Have you read my original post? 

That'll be the room PRANK are sharing with the Tossers. Raggajunglebasscore combined with reggae n disco. Nice


----------



## on_the_fly (Apr 21, 2006)

Ill be missing from 22nd April - Fundage, and may 6th is Ripsnorter so ill be at the Dirty Duck instead !


----------



## fizzerbird (Apr 22, 2006)

JTG said:
			
		

> Have you read my original post?
> 
> That'll be the room PRANK are sharing with the Tossers. Raggajunglebasscore combined with reggae n disco. Nice



Raggajunglebasscore? OFFS! lmao! Whatever next!   

And in answer to your question...no, well ys but not thouroughly.

I never read anything properly, I skim read and never pay attention to detail, especially notices at work.


----------



## Isambard (Apr 22, 2006)

Dab of Rioja kitten andyouknowsit!    

Don't you go invading any small contries, innuit!


----------



## JTG (Apr 23, 2006)

We're back. None of us was feeling it very well and I went smack on my arse and banged my head  

Got a hell of a rush on it though 

Now at home chilling, chatting and munting


----------



## Tank Girl (Apr 23, 2006)

*waves to the munted*


----------



## strung out (Apr 23, 2006)

Hello you lot


----------



## JTG (Apr 23, 2006)

Tank Girl said:
			
		

> *waves to the munted*



fizz is waving back 

hugs to aunty Tanky, a lovely woman and a fine friend


----------



## fizzerbird (Apr 23, 2006)

JTG said:
			
		

> We're back. None of us was feeling it very well and *I went smack on my arse and banged my head*



Funny as fekmate...sorry for cracking up and being totally useless lmao!   

Mind you, you were lapping up the sympathy from all those attentive females close by I noticed   

I keep replaying the whole thing in my head and bursting into fits of giggles...you levitated man...you really did! hahahahahahahahaha...

How's yer head? I still feel twatted...wierd


----------



## JTG (Apr 23, 2006)

fizzerbird said:
			
		

> Funny as fekmate...sorry for cracking up and being totally useless lmao!
> 
> Mind you, you were lapping up the sympathy from all those attentive females close by I noticed
> 
> ...



my head's fine, the base of my spine is a little sore though.

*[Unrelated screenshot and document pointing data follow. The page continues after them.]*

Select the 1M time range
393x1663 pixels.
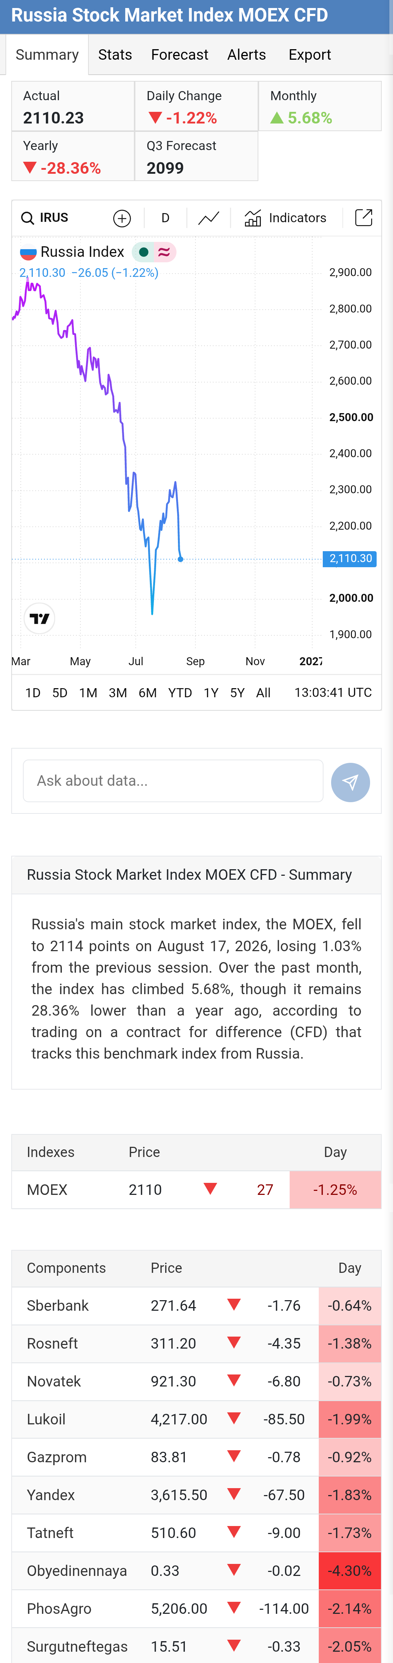coord(88,693)
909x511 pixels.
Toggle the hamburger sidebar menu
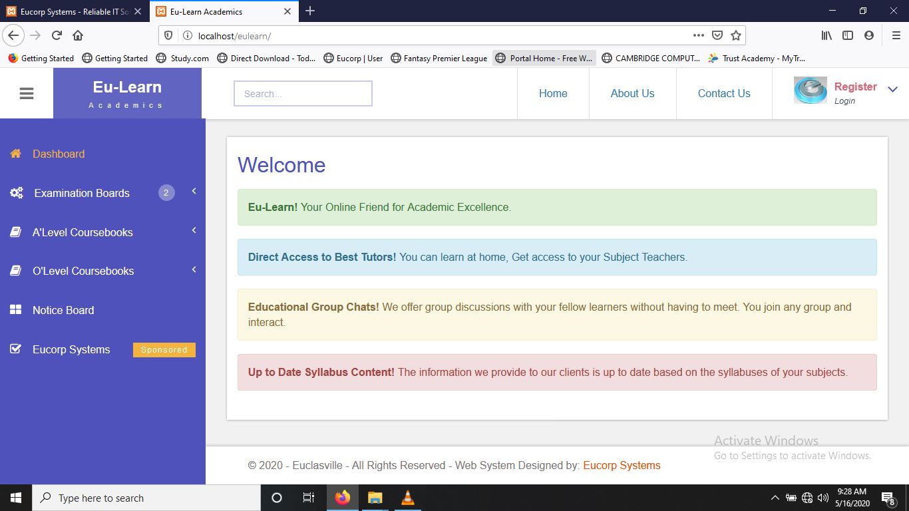pyautogui.click(x=27, y=94)
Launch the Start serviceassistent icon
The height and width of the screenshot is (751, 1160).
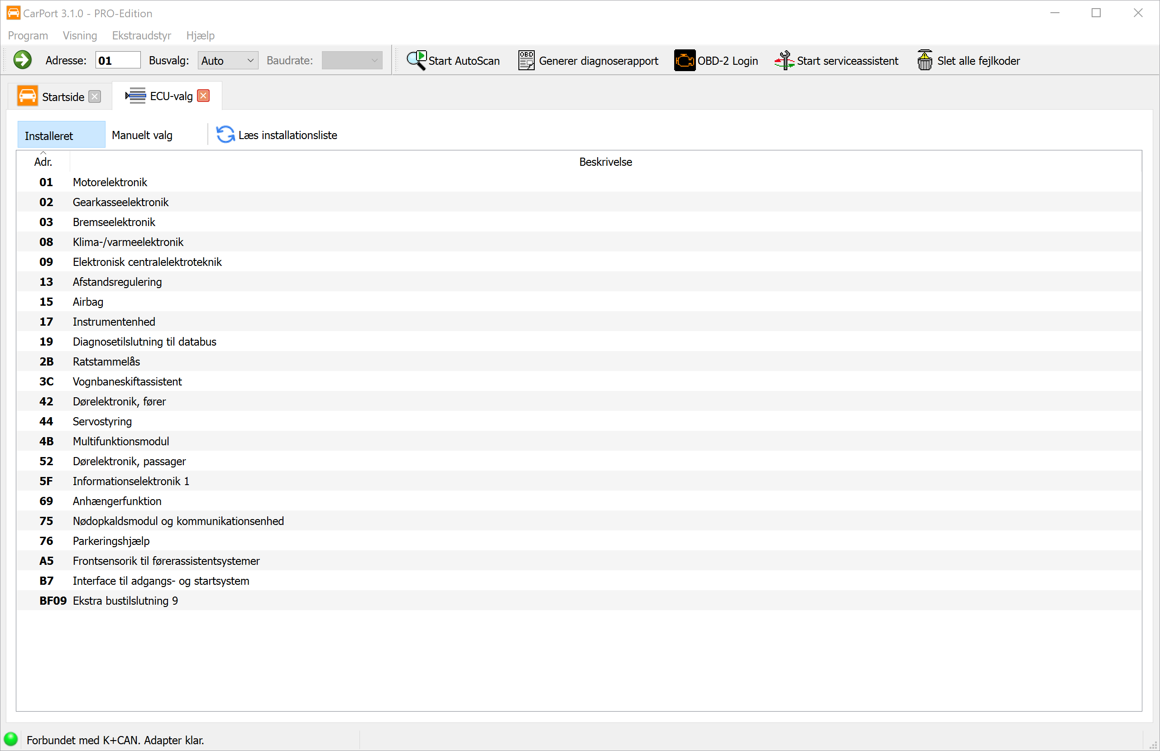click(x=784, y=60)
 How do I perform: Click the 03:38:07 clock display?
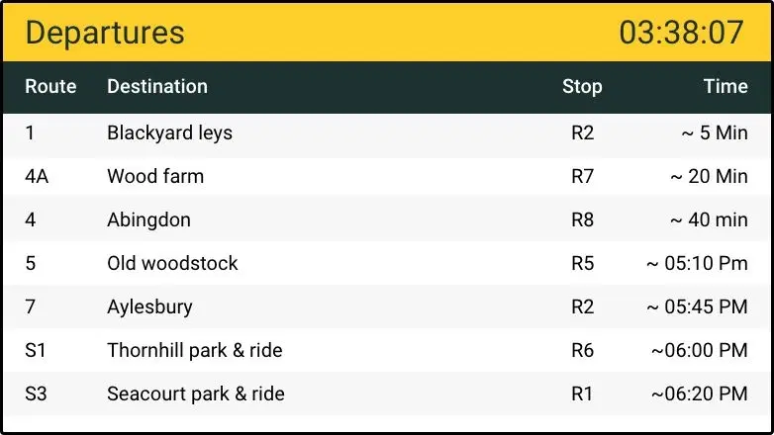pyautogui.click(x=681, y=33)
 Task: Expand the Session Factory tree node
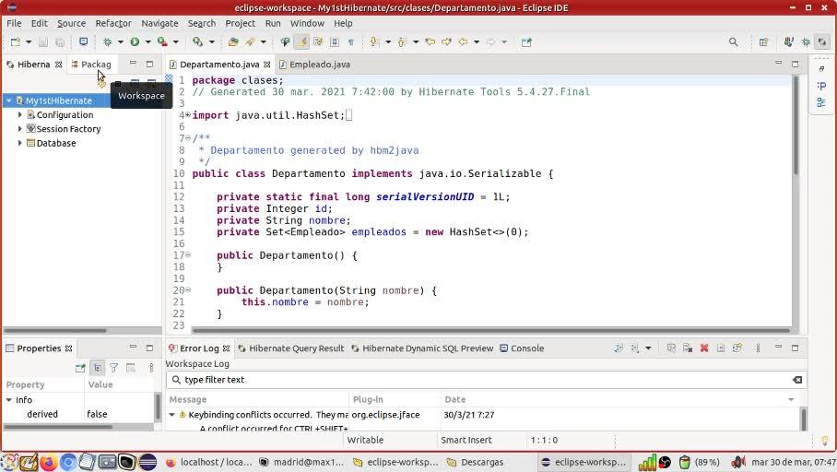pyautogui.click(x=19, y=129)
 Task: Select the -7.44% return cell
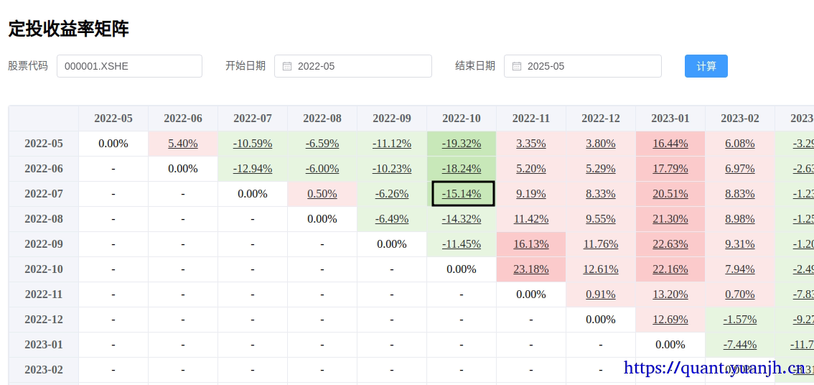click(x=740, y=345)
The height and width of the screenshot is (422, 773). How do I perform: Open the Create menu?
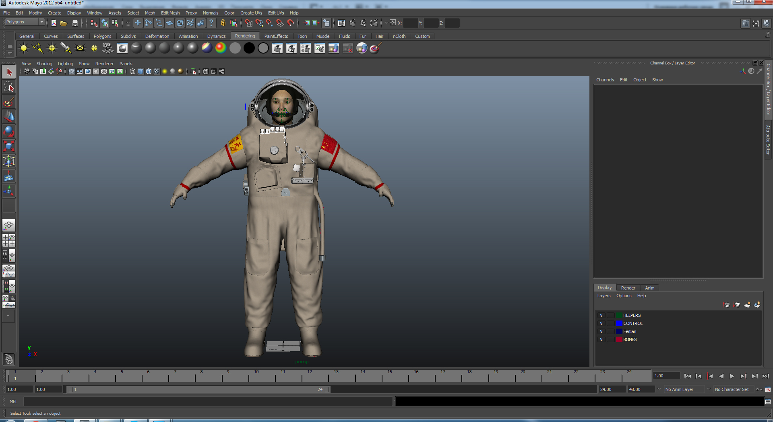(x=54, y=12)
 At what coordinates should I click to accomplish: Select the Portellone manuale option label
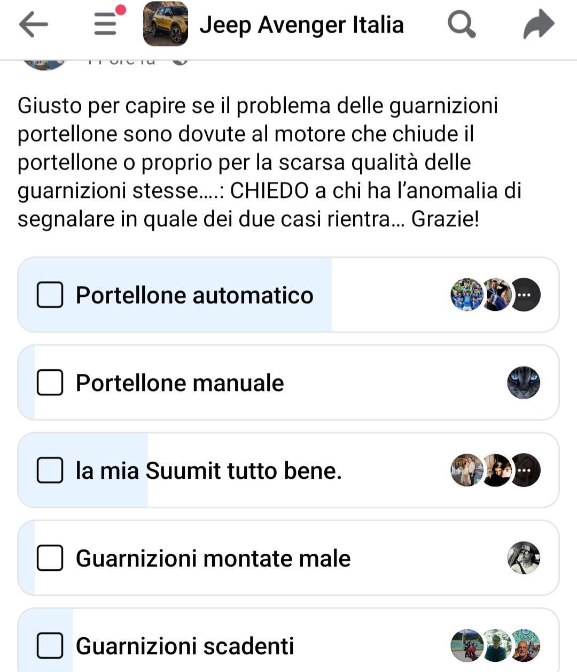pyautogui.click(x=180, y=383)
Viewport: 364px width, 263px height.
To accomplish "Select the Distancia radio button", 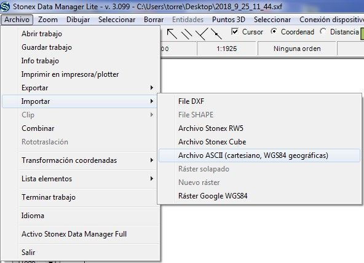I will coord(323,31).
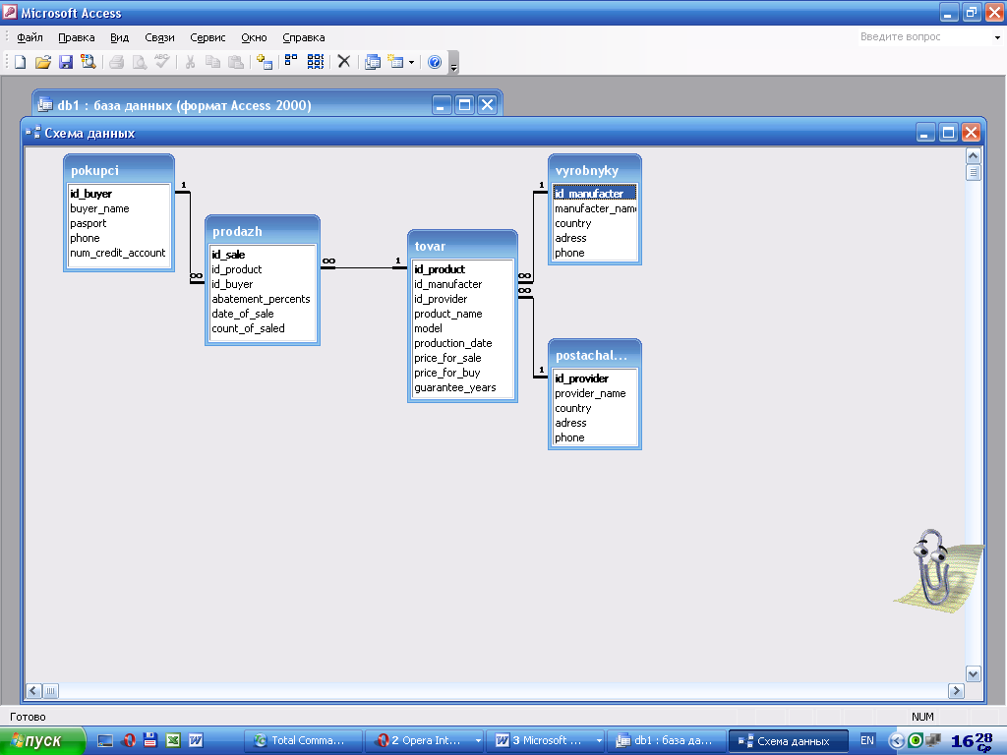The image size is (1007, 755).
Task: Click the Help question mark icon
Action: [435, 62]
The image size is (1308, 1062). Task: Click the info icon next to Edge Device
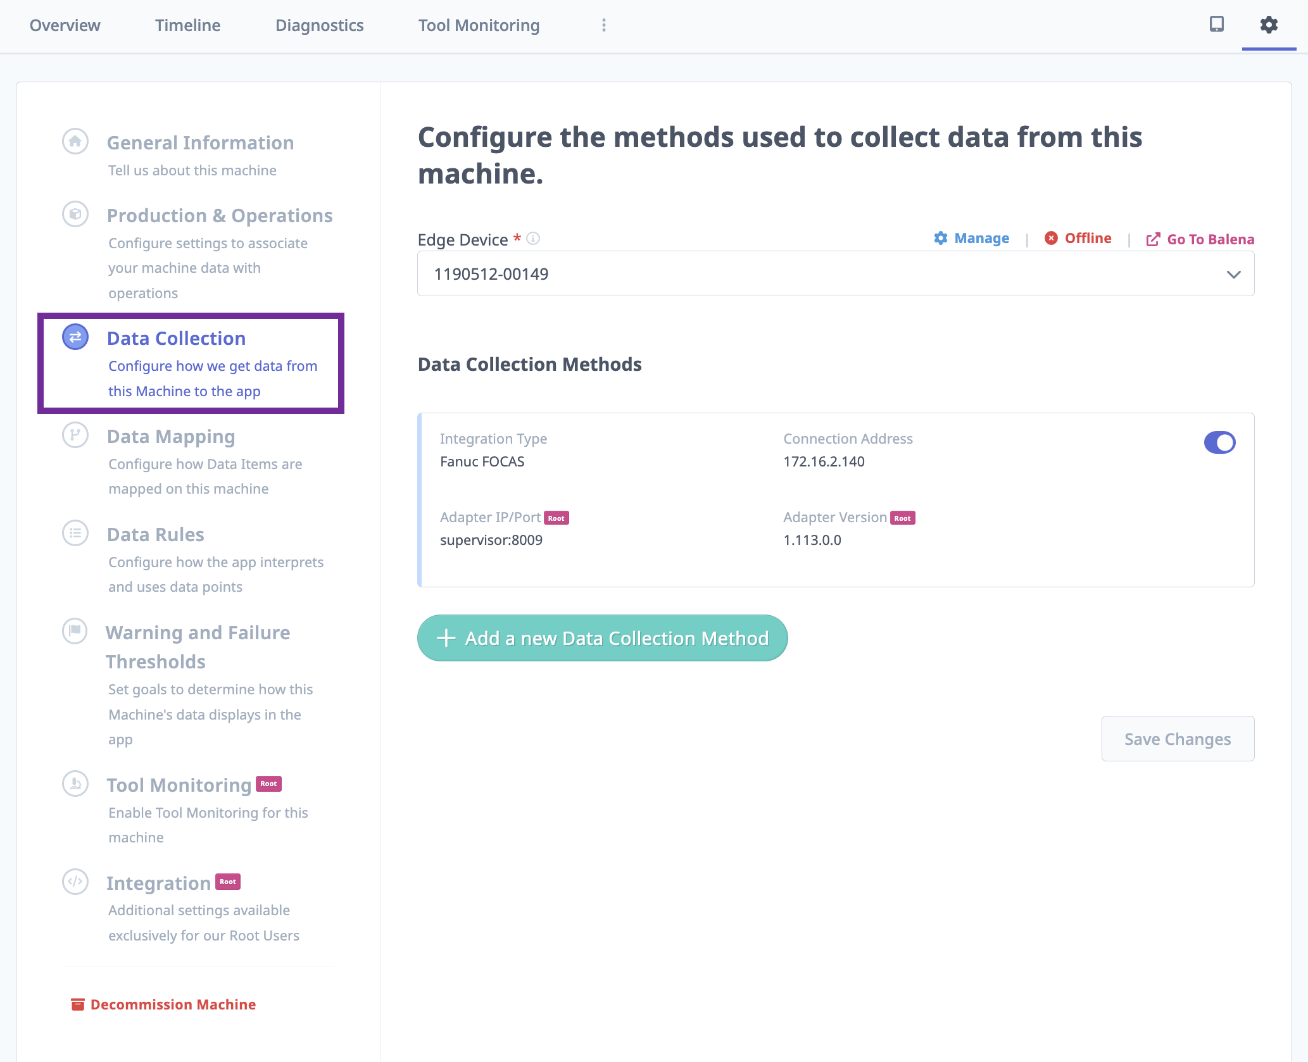[x=534, y=239]
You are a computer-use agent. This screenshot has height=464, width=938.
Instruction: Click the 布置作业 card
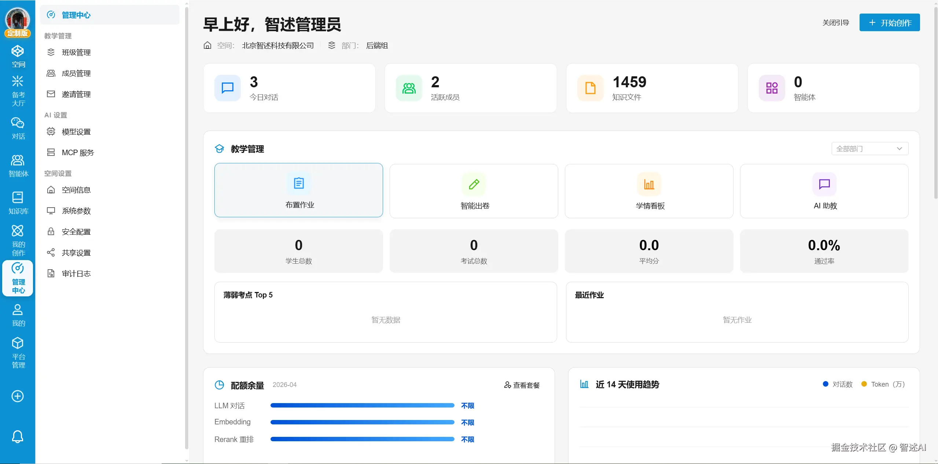(298, 190)
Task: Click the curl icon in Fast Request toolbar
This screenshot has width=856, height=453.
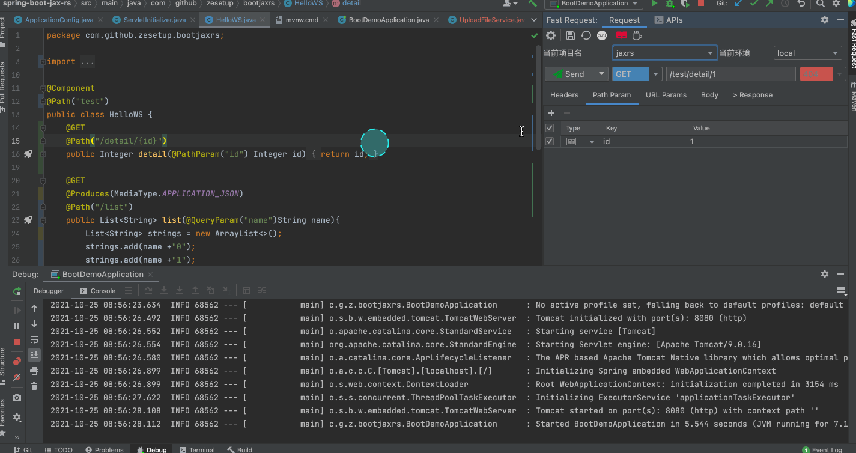Action: [602, 36]
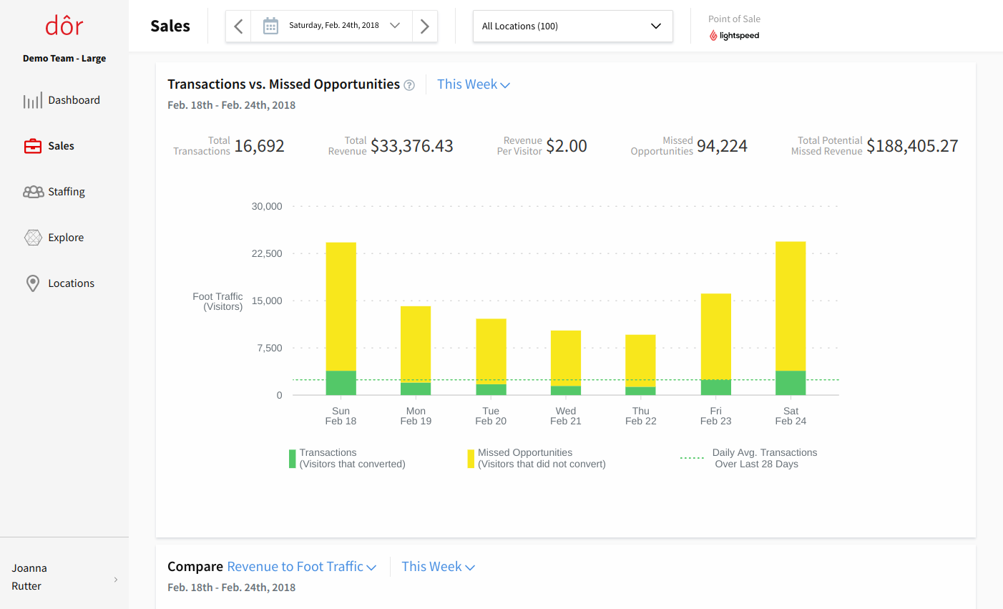Open the This Week selector on the transactions chart
The height and width of the screenshot is (609, 1003).
473,84

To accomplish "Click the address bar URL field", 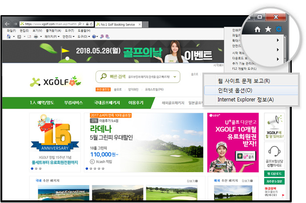I will (49, 24).
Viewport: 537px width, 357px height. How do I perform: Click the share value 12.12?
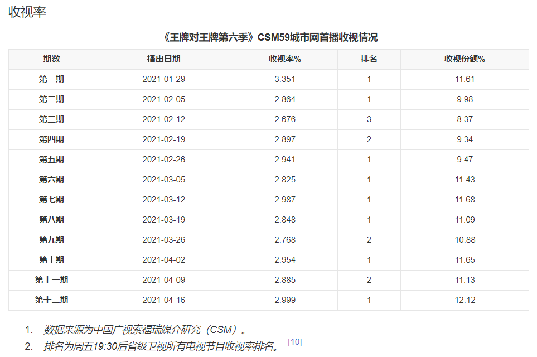pos(465,300)
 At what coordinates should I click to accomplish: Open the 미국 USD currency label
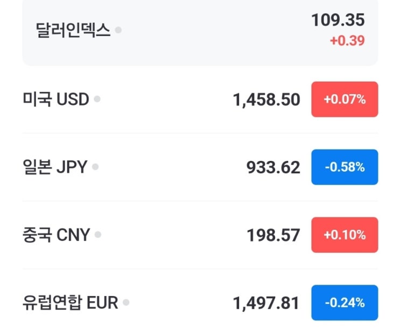coord(56,100)
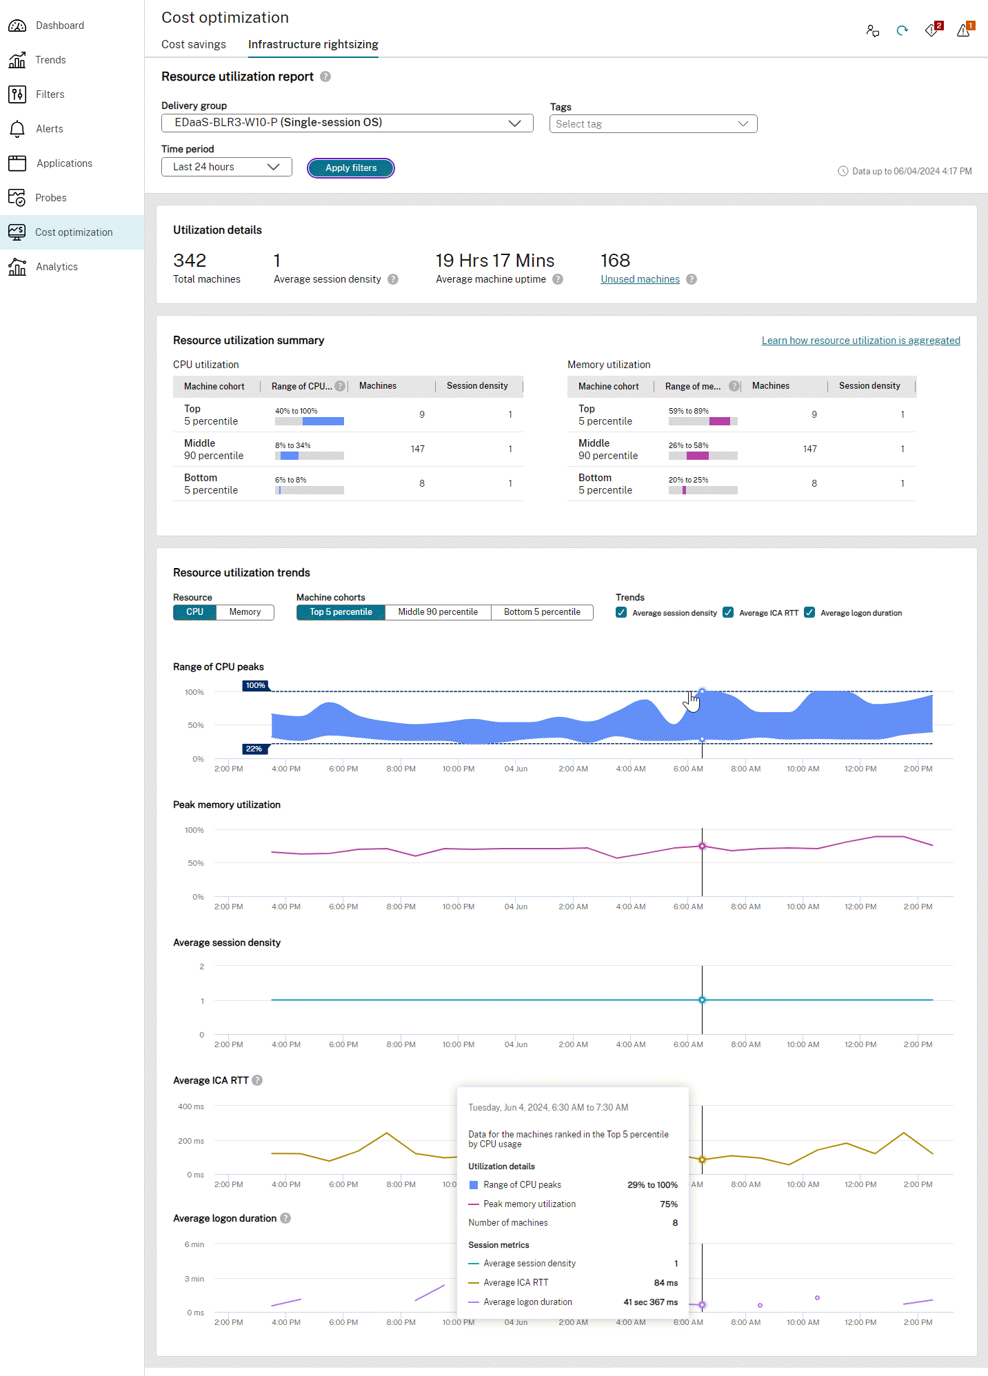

I wish I'd have been able to see it from your point of view, a sight worth seeing I'd imagine.


----------



## gentlegreen (Apr 23, 2006)

Sorry I was so unsociable last night guys.

I guess I never really was a party animal ....

I had a balloon of nitrous while I was there - didn't notice any effect though - probably couldn't compete with the ganja.

.


----------



## djbombscare (Apr 24, 2006)

JTG said:
			
		

> fizz is waving back
> 
> hugs to aunty Tanky, a lovely woman and a fine friend




I waved too Tanky.

But he ignores me as I have non existant Norks


----------



## fizzerbird (Apr 24, 2006)

He was probably suffering from mild concusion hon   

hahahahahahhahahahahah ooooops I'm so sorry but I still don't seem to have laughed it out of my system yet...sorry juttug mate but it's the image...


----------



## djbombscare (Apr 25, 2006)

Its all true. . .there I am, in bed, just dropping of to sleep last night when. . .


PAHAHAHAHAHAHA off she goes again.


*shakes head*


----------